Note: there are other pricing details like a relatively high per-object fee.

This pricing structure suggests that Glacier relies on a two tier storage implementation, and the cost of reading is the cost of copying the data between the two tiers:

There is a slow but cheap second bulk tier that cannot be accessed directly by users, and a faster but more expensive first staging tier that can be accessed directly by users.
The minimum billing implied by the deletion charge implies that not just allocating space on the bulk second tier has a cost, but also uploading to it is expensive.
The pricing for storing data relates to the cost of capacity in the second bulk tier.
Reading back involves allocating space first staging tier to hold the entire amount of data in the read back request.
The way to minimize storage tier occupancy is therefore to read at a constant slow rate: this allows requesting only a small allocation of first staging tier storage.
The allocation of the first staging tier space lasts until the end of the month (but is charged for the whole month).
The 0.17% free allowance per day means that a first staging tier allocation of up to 0.17% of the total data stored is free.

My guess is that the staging first tier is just the warm-storage Amazon S3. There has been much speculation (1, 2, 3, 4, etc.) as to what the bulk second tier is implemented with, and the two leading contenders are:

The bulk second tier is similar to that of BackBlaze, 4TB-6TB-8TB disks that are densely packed and kept spun down to minimize power consumption and heat and vibration, but with custom low-cost features, such as a low RPM, and/or SMR technology.
I remember that until several years ago it was possible to buy 3600RPM 5.25in higher capacity disks even when most disk were already 3.5in 7200RPM ones, and presently surveillance class disks tend to run at 5900RPM, and are targeted at the same usage profile as cold- and archival-storage: recording of video, which is very rarely read back.
The bulk second tier is made of packs of high capacity, triple layer Blu-Ray disks held in cartridges stored in automated cartridge shelves.

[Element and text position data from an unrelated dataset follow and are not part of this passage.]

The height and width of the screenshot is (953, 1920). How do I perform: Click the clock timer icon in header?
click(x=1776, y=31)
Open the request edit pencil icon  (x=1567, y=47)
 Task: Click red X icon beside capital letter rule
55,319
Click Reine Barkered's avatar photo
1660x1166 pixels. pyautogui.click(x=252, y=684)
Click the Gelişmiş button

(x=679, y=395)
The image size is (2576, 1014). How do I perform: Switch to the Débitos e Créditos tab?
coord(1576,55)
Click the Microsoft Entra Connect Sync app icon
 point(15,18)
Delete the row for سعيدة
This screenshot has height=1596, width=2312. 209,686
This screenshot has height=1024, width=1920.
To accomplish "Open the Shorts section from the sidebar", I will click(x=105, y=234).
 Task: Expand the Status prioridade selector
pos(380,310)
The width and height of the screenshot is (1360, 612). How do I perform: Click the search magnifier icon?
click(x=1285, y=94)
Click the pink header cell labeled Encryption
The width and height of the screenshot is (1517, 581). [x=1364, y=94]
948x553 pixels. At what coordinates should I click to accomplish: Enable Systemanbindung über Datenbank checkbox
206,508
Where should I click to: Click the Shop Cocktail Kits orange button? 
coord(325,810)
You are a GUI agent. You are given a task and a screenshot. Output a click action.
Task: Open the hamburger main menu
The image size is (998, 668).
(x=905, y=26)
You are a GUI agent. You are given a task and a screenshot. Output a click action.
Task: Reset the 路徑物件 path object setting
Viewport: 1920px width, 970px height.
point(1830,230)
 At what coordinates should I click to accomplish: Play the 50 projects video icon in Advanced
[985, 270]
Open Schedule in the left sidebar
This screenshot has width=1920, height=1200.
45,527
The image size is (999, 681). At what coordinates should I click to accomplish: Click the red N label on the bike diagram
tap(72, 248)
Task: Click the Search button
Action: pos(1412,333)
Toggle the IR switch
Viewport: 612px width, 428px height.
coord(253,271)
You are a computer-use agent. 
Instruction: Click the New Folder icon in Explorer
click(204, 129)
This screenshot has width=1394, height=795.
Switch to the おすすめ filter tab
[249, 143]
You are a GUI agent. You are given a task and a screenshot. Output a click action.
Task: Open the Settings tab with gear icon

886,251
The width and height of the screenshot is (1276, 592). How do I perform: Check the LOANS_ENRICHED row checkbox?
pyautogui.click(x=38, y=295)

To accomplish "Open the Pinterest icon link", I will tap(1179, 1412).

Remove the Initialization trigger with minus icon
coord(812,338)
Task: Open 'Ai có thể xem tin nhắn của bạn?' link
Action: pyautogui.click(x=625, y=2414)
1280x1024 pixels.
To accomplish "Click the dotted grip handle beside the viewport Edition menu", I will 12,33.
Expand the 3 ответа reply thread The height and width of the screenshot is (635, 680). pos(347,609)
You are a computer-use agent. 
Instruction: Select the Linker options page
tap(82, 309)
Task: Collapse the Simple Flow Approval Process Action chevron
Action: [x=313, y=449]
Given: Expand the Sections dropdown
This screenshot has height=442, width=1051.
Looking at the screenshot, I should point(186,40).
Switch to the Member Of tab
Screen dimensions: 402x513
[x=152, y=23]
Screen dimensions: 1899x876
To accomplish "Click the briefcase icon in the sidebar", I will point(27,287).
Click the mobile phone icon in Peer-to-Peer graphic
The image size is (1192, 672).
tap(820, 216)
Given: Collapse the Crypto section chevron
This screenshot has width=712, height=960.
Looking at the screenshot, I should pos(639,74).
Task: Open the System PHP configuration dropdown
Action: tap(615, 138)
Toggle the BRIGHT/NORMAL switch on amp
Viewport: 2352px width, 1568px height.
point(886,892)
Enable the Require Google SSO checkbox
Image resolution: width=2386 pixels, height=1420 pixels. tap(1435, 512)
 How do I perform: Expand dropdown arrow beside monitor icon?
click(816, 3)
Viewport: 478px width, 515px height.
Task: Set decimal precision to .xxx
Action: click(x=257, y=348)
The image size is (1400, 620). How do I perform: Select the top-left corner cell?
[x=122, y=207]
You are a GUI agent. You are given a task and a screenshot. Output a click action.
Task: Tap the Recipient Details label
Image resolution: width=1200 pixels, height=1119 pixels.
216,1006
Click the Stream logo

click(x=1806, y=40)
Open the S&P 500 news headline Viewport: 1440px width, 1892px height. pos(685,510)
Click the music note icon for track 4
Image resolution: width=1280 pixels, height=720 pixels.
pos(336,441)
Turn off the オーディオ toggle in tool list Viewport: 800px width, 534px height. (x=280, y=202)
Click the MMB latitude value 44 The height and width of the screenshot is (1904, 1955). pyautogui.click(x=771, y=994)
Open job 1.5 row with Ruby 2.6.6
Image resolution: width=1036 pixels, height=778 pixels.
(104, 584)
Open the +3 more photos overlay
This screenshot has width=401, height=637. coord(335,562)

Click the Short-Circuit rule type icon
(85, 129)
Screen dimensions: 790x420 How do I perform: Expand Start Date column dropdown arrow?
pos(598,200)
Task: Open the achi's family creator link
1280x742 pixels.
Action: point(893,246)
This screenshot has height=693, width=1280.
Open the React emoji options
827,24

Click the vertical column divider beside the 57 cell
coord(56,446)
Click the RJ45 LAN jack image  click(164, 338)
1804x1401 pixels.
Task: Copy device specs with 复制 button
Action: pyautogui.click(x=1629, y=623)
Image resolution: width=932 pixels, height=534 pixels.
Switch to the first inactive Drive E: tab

The Blu-Ray hypothesis has recently got a boost as an Amazon executive involved in the Glacier project has commented upon the official release of a Blu-Ray cold-storage system, Sony's Everspan, and he writes:

But, leveraging an existing disk design will not produce a winning product for archival storage. Using disk would require a much larger, slower, more power efficient and less expensive hardware platform. It really would need to be different from current generation disk drives.
Designing a new platform for the archive market just doesn’t feel comfortable for disk manufacturers and, as a consequence, although the hard drive industry could have easily won the archive market, they have left most of the market for other storage technologies.

This is quite interesting, because it seems a strong hint that Glacier does not use magnetic disks for its bulk tier; at the same it is ironic because BackBlaze has created a competitive product (for those that don't need a built-in CDN with multi-region resilience) based on commodity ordinary cold-storage 4TB-6TB-8TB disks.